Count how many lines in the following data hold the word "Bold". Your answer is the number and nothing else.

Stored items from a collection:
——
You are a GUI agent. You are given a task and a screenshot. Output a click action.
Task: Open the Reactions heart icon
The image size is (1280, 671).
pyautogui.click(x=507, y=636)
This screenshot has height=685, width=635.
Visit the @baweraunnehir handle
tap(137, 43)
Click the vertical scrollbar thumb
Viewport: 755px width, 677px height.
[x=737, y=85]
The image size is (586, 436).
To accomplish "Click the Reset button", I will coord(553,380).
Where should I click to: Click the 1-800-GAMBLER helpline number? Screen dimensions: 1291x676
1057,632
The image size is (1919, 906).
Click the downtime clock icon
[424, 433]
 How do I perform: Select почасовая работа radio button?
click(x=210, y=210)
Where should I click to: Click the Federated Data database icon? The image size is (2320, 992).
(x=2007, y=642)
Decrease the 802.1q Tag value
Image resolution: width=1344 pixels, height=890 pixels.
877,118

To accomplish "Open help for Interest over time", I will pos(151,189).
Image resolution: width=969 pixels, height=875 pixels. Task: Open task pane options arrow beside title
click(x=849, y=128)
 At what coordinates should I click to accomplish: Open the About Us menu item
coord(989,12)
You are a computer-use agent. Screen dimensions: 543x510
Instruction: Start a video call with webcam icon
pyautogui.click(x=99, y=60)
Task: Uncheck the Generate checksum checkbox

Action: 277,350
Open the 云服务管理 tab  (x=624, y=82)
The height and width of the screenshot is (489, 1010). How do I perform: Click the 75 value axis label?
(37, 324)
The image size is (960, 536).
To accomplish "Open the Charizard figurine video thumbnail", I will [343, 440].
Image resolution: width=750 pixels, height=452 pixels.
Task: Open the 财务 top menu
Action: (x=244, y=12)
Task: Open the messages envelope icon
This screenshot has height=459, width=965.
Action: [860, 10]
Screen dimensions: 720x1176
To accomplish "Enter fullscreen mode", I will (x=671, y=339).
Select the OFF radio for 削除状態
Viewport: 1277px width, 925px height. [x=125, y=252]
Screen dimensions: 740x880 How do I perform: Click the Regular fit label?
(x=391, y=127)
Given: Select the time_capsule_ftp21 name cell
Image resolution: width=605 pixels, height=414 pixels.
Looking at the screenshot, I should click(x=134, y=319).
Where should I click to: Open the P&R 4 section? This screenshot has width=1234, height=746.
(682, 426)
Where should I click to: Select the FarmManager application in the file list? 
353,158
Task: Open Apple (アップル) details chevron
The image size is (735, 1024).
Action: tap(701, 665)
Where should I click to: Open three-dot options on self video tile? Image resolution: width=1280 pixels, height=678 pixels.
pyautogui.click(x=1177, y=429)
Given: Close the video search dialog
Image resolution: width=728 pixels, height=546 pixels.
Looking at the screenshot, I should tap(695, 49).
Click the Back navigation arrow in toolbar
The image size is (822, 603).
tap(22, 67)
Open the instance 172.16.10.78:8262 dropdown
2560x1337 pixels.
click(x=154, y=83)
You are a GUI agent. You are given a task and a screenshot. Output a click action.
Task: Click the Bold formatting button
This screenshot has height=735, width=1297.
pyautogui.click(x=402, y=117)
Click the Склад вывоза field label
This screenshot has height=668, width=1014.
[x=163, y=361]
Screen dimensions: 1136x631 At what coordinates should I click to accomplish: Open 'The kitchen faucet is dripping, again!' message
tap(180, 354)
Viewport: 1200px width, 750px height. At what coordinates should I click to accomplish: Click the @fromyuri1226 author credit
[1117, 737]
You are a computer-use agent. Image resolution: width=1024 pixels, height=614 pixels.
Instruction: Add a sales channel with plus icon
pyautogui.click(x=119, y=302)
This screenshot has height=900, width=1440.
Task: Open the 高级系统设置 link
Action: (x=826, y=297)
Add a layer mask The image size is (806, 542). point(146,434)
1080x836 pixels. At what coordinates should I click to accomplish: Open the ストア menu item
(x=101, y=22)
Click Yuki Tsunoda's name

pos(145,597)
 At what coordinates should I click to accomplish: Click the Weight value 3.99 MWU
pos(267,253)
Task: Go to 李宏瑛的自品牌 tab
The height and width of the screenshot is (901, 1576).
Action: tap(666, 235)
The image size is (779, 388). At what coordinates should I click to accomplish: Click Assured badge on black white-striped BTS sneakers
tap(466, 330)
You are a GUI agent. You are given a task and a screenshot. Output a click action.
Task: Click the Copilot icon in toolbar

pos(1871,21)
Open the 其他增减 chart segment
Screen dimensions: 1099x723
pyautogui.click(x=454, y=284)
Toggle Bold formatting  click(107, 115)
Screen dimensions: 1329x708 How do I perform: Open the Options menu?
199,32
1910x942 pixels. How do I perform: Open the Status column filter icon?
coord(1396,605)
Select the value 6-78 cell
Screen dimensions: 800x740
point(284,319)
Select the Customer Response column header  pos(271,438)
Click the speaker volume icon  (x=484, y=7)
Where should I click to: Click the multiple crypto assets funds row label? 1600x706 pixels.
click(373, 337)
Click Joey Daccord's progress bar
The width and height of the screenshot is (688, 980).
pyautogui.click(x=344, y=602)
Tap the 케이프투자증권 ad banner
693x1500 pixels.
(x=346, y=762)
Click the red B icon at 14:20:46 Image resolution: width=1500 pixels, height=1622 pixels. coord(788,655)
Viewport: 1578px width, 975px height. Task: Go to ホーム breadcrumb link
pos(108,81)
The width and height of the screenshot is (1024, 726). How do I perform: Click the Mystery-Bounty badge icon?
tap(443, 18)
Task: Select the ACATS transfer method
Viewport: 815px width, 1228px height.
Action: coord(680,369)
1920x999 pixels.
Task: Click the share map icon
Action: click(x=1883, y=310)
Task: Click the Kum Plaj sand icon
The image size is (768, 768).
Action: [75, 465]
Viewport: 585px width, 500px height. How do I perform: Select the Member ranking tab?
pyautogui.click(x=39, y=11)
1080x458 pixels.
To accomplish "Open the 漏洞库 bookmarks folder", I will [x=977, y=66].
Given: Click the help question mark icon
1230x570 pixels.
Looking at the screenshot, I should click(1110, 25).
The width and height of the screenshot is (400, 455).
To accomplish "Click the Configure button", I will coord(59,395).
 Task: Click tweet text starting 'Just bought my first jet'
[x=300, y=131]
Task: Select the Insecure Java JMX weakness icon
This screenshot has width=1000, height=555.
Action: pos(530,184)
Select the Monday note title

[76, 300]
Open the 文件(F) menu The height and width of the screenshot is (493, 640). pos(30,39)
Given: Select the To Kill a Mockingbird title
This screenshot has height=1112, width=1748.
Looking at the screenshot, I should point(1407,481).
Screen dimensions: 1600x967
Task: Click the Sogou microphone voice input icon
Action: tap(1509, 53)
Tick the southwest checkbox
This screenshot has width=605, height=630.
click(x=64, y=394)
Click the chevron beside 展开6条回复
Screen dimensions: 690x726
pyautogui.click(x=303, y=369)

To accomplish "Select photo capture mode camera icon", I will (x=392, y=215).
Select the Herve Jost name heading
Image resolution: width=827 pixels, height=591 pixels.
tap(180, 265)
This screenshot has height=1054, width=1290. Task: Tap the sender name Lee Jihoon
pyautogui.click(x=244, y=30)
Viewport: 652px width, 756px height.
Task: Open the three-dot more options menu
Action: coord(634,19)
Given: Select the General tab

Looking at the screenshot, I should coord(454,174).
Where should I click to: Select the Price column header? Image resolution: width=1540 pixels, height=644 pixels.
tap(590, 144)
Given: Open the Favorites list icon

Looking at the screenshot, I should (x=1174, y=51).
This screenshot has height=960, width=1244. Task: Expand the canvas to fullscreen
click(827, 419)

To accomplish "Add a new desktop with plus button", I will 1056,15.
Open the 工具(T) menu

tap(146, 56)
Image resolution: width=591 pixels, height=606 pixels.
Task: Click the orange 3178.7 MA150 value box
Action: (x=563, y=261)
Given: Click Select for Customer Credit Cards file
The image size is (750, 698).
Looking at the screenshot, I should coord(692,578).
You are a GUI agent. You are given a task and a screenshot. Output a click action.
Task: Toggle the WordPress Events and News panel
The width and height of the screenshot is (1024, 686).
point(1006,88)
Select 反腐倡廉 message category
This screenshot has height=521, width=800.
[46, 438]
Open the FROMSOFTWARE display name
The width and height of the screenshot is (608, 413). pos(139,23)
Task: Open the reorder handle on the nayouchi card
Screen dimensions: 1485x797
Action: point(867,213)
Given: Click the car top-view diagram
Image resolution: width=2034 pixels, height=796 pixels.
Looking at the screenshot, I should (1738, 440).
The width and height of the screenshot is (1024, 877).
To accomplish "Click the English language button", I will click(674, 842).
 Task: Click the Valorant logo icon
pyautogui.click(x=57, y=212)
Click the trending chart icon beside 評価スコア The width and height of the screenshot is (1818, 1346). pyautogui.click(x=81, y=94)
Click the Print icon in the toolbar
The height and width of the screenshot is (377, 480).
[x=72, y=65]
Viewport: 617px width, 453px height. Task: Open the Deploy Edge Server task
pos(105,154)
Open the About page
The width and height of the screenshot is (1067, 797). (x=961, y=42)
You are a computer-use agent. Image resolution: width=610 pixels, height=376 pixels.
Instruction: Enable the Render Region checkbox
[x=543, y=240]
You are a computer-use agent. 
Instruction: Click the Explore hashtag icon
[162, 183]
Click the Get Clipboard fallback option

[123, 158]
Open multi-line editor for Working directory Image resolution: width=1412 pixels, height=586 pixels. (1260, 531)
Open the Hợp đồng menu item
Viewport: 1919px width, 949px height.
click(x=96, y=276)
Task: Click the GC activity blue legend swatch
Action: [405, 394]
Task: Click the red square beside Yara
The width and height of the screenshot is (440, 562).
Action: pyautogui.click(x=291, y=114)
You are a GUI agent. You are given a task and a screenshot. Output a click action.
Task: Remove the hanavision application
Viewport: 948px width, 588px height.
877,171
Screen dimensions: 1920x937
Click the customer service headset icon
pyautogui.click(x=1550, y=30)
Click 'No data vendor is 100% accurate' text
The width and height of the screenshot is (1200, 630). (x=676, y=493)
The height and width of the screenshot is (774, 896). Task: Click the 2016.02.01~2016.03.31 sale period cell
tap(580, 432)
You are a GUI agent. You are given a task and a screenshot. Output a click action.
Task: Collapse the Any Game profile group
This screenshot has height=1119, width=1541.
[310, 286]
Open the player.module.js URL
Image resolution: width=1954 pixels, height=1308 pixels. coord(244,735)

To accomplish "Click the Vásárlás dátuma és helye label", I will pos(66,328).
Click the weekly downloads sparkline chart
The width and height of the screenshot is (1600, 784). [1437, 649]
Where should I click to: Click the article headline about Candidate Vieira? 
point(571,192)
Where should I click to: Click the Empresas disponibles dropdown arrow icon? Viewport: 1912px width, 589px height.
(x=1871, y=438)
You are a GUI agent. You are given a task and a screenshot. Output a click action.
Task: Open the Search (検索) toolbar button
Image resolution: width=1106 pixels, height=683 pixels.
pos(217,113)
——
Solved problem.
2